Spring Batch custom completion policy for dynamic chunk size

FlasH from Ru picture FlasH from Ru · May 23, 2016 · Viewed 10.2k times · Source

Context

We have a batch job that replicates localized country names (i.e. translations of country names to different languages) to our DB from the external one. The idea was to process all localized country names for a single country in 1 chunk (i.e. first chunk - all translations for Andorra, next chunk - all translations for U.A.E., etc.). We use JdbcCursorItemReader for reading external data + some oracle analytic functions to provide total number of translations available for the country: something like

select country_code, language_code, localized_name, COUNT(1) OVER(PARTITION BY c_lng.country_code) as lng_count
from EXT_COUNTRY_LNG c_lng
order by c_lng.countty_code, c_lng.language_code

Problem

So cutting this input by chunks looks simple: stop chunk when you've read the exact amount of rows specified in lng_count and start a new one with the next read row, but it appears not to be so simple practically :(

First thing to try is a custom completion policy. But the problem is, it doesn't have access to the last item, read by ItemReader - you should explicitly put it to context in reader and get it back in policy. Don't like it 'cause it requires additional reader modifications/adding reader listeners. Moreover I don't like the same item being serialized/deserialized back and forth. And I don't feel like JobContext/StepContext is a good place for such data.

There's also RepeatContext which looks like a better place for such data, but I was not able to get to it easily...

So finally we end up with solution like this:

@Bean(name = "localizedCountryNamesStep")
@JobScope
public Step insertCountryStep(
        final StepBuilderFactory stepBuilderFactory,
        final MasterdataCountryNameReader countryNameReader,
        final MasterdataCountryNameProcessor countryNameProcessor,
        final MasterdataCountryNameWriter writer) {
    /* Use the same fixed-commit policy, but update it's chunk size dynamically */
    final SimpleCompletionPolicy policy = new SimpleCompletionPolicy();
    return stepBuilderFactory.get("localizedCountryNamesStep")
            .<ExtCountryLng, LocalizedCountryName> chunk(policy)
            .reader(countryNameReader)
            .listener(new ItemReadListener<ExtCountryLng>() {

                @Override
                public void beforeRead() {
                    // do nothing
                }

                @Override
                public void afterRead(final ExtCountryLng item) {
                    /* Update the cunk size after every read: consequent reads 
                    inside the same country = same chunk do nothing since lngCount is always the same there */
                    policy.setChunkSize(item.getLngCount());
                }

                @Override
                public void onReadError(final Exception ex) {
                    // do nothing
                }
            })
            .processor(countryNameProcessor)
            .writer(writer)
            .faultTolerant()
            .skip(RuntimeException.class)
            .skipLimit(Integer.MAX_VALUE) // Batch does not support unlimited skip
            .retryLimit(0) // this solution disables only retry, but not recover
            .build();
}

It's working, it requires minimum code changes, but it's still a bit ugly for me.
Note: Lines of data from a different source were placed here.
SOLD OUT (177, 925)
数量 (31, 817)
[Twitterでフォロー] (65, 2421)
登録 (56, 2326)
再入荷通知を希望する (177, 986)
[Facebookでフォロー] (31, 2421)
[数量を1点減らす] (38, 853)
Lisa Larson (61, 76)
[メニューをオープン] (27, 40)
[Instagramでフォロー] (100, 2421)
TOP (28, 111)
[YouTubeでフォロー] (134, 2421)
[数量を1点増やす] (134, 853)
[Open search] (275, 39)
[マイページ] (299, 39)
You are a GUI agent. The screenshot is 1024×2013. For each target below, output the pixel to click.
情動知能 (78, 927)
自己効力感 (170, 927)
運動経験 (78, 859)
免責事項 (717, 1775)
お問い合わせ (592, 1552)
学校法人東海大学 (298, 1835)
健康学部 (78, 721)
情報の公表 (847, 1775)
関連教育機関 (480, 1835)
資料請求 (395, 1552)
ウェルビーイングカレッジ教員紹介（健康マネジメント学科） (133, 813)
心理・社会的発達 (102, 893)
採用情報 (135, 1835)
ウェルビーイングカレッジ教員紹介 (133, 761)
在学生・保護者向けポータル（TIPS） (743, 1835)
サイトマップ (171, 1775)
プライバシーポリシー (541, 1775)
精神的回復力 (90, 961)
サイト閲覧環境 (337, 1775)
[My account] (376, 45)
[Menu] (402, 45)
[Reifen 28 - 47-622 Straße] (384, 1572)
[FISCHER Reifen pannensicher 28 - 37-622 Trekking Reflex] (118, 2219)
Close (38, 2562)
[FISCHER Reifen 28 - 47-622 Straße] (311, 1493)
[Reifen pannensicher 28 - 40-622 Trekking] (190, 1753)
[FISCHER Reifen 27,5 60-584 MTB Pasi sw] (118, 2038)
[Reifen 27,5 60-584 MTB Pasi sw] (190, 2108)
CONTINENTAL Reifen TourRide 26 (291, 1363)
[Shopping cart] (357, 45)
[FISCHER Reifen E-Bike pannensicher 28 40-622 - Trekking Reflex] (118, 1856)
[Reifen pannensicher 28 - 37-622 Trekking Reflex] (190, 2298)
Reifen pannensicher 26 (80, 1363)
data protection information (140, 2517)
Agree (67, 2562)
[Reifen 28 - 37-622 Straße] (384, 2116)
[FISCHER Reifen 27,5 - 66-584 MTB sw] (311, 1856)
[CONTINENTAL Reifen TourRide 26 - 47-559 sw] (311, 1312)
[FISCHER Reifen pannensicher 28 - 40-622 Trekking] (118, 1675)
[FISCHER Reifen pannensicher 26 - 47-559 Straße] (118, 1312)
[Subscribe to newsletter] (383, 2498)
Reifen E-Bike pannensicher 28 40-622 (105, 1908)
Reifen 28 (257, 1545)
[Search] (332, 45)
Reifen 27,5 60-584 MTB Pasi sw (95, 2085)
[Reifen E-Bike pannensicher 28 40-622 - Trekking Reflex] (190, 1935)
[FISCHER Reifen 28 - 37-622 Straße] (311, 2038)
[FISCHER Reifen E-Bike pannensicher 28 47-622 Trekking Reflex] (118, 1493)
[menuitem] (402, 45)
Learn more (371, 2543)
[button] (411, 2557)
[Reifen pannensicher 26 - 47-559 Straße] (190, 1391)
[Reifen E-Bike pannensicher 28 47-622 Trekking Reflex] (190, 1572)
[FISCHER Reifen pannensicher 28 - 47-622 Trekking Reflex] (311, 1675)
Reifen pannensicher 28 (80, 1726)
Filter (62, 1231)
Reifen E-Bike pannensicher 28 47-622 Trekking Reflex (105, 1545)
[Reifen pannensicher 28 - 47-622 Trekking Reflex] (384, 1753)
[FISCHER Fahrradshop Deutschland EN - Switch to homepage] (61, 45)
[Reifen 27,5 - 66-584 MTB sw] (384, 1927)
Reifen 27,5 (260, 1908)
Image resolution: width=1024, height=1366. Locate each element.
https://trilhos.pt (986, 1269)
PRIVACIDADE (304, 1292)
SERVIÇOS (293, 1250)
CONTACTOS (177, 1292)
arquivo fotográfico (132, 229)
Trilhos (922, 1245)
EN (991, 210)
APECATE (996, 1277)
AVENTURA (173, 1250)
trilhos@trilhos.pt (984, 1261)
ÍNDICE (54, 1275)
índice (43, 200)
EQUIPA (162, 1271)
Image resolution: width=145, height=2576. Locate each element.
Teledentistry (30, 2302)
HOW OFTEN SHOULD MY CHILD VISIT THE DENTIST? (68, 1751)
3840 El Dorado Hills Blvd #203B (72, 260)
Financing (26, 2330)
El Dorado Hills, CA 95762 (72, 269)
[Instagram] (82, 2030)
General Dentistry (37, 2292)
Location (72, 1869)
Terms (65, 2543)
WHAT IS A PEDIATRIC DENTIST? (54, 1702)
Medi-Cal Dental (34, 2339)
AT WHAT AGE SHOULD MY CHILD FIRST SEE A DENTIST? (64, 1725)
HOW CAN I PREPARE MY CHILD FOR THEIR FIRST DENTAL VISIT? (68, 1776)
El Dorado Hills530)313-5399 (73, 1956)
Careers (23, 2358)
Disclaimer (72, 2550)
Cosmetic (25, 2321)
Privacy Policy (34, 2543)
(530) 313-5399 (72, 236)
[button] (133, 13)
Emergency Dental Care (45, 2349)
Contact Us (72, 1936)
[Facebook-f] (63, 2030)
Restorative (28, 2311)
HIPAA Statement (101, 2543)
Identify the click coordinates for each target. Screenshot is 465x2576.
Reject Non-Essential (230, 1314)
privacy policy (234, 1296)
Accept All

So I'm wondering, is there another elegant way to do a dynamic chunk size in Spring Batch when all the required information is already available at the ItemReader?

Answer

Dean Clark picture Dean Clark · May 23, 2016

The easiest way would be to simply partition your step by country. That way each country would get its own step, and you would also be able to thread across countries for increased performance.

If it needs to be a single reader, you can wrap a delegate PeekableItemReader and extend SimpleCompletionPolicy to accomplish your goal.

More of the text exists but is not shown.